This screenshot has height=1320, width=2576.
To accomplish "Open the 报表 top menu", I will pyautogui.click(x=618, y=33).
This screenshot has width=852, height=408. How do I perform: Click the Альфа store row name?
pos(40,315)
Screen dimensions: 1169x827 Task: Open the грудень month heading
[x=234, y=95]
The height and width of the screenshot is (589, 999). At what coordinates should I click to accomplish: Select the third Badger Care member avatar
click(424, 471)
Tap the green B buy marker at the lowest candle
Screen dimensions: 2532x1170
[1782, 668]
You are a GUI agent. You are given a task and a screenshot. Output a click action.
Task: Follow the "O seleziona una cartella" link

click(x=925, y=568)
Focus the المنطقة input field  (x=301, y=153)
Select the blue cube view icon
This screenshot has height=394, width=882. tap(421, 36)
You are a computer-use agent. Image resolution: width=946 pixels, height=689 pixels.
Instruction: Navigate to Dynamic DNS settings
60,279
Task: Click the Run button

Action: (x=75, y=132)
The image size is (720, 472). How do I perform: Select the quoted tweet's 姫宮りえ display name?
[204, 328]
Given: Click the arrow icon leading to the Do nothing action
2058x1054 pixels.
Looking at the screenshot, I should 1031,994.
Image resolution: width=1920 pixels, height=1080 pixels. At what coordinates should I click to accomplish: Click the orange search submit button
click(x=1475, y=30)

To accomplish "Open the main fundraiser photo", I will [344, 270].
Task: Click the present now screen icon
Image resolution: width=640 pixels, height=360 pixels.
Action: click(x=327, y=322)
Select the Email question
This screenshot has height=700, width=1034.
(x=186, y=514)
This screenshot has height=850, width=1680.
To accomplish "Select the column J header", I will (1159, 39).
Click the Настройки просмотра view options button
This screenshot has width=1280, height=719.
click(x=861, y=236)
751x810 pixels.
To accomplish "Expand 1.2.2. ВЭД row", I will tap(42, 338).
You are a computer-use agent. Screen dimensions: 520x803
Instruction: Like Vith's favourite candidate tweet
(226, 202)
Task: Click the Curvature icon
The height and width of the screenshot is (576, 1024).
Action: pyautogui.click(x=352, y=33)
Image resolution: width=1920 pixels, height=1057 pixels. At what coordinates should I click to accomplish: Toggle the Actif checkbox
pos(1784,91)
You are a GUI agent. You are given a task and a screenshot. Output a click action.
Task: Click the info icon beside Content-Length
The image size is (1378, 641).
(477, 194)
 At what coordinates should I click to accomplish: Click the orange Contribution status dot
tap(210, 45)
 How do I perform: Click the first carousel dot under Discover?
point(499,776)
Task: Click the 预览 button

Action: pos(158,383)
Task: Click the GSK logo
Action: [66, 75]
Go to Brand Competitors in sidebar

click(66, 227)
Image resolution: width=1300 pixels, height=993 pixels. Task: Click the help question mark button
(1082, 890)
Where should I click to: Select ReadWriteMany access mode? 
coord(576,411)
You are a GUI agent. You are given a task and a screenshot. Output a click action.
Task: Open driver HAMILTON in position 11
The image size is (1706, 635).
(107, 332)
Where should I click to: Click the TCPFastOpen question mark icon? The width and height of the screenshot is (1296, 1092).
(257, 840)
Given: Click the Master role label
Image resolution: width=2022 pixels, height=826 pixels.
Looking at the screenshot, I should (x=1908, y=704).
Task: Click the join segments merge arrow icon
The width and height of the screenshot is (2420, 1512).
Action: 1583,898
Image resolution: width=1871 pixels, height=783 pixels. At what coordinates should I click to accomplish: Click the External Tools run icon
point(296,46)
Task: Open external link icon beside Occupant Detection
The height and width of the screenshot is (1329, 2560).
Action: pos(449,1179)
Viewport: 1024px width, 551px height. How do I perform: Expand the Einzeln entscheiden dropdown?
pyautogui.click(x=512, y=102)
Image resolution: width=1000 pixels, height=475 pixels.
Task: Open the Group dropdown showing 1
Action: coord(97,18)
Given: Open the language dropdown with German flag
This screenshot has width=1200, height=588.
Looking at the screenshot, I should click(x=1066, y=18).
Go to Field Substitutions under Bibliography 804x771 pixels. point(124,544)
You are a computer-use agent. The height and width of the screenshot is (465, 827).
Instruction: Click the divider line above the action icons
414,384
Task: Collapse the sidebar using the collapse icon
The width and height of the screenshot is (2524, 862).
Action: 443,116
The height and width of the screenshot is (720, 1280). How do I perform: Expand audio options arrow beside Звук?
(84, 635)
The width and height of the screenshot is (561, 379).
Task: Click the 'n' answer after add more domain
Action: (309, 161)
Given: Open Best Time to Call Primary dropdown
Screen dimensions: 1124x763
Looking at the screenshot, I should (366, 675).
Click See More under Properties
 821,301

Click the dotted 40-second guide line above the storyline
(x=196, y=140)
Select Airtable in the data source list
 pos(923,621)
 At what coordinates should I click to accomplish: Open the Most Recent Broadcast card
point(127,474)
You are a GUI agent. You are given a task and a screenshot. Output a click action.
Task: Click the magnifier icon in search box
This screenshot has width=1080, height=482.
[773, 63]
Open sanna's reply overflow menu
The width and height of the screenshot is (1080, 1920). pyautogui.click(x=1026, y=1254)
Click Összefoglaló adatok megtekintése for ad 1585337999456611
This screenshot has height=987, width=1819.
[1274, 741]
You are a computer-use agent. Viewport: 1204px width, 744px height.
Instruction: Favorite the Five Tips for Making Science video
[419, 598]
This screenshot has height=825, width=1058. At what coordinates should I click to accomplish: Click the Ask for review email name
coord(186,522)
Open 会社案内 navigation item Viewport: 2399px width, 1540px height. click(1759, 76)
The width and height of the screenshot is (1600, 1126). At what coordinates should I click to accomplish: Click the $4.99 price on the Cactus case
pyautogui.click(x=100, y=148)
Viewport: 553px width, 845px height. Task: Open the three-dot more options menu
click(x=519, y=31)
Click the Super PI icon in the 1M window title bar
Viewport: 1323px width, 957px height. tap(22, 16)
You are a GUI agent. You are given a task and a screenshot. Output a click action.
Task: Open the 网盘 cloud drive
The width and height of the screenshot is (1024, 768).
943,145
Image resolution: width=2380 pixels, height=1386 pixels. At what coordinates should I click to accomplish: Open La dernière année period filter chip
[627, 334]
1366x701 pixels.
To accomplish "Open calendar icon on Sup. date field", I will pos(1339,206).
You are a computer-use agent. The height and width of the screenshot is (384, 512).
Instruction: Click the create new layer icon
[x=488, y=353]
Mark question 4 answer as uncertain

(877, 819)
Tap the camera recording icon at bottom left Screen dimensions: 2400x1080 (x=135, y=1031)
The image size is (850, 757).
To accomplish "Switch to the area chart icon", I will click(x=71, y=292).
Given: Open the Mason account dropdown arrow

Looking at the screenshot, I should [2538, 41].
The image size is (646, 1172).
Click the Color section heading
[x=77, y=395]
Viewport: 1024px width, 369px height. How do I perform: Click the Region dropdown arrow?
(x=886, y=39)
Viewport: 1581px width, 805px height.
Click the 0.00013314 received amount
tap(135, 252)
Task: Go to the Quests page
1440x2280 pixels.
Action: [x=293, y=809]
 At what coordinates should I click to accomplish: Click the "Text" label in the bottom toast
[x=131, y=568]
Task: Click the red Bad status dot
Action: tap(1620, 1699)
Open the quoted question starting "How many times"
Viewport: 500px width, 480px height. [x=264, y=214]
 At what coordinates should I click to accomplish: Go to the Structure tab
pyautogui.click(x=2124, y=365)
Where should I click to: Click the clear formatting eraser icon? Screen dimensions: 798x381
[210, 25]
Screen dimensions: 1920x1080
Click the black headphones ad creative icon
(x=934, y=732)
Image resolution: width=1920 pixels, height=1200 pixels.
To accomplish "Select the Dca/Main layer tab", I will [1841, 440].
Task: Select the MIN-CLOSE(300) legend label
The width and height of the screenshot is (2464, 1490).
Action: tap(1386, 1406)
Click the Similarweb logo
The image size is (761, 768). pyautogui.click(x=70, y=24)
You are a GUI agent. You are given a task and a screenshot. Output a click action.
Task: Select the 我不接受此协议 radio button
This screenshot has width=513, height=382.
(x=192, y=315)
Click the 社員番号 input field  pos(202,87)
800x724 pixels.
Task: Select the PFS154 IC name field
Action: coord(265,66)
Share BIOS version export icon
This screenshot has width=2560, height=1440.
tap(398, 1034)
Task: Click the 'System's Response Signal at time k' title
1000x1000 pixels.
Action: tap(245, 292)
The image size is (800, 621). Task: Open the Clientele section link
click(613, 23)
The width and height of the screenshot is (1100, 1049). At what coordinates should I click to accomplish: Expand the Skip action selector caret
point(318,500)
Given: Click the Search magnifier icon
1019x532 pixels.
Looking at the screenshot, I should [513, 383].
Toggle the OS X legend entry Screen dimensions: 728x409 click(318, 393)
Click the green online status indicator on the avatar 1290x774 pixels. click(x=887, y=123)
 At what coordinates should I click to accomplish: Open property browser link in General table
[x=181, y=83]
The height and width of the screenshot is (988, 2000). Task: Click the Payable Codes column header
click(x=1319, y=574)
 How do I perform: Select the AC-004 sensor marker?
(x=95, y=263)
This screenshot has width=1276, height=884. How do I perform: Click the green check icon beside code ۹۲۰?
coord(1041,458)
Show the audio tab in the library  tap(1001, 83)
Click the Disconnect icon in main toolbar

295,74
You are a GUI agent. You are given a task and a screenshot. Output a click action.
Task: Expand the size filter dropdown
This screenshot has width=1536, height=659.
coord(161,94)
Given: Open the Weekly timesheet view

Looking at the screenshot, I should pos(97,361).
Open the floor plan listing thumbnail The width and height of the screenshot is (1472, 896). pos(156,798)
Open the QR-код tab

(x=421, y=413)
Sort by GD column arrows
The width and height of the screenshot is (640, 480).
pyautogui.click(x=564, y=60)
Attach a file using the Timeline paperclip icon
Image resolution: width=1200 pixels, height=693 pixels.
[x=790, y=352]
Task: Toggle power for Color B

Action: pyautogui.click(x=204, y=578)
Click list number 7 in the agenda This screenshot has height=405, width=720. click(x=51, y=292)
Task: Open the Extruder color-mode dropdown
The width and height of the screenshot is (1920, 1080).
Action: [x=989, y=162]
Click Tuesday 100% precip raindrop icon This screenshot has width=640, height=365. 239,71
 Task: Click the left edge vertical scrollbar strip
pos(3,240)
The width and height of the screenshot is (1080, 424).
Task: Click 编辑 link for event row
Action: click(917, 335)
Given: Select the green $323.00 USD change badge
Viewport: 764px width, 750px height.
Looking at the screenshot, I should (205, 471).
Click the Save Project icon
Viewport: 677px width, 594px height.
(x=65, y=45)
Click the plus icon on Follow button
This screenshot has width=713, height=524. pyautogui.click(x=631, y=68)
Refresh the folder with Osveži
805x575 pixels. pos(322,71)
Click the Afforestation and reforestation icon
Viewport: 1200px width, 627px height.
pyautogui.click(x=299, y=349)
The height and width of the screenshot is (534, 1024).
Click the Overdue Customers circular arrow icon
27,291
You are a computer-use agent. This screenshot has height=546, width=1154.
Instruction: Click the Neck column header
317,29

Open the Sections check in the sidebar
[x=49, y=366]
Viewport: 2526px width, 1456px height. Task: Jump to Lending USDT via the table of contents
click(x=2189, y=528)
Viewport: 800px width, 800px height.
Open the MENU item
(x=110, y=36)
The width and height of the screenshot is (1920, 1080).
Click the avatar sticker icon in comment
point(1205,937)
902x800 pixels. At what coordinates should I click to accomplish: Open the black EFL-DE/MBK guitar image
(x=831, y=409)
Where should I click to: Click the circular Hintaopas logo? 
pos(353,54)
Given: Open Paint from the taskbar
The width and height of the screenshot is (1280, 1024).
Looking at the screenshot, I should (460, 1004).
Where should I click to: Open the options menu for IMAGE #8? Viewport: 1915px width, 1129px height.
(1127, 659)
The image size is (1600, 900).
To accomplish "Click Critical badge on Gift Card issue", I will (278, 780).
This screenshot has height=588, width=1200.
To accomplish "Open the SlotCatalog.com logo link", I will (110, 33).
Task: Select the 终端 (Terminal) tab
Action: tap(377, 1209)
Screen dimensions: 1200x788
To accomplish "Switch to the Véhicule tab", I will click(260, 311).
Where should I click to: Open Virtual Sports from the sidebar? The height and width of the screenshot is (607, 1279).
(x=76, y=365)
..........
▸ **TO BE DONE**: State only the number of lines in the records above that contain the word "Switch".

▸ **THE RESULT**: 2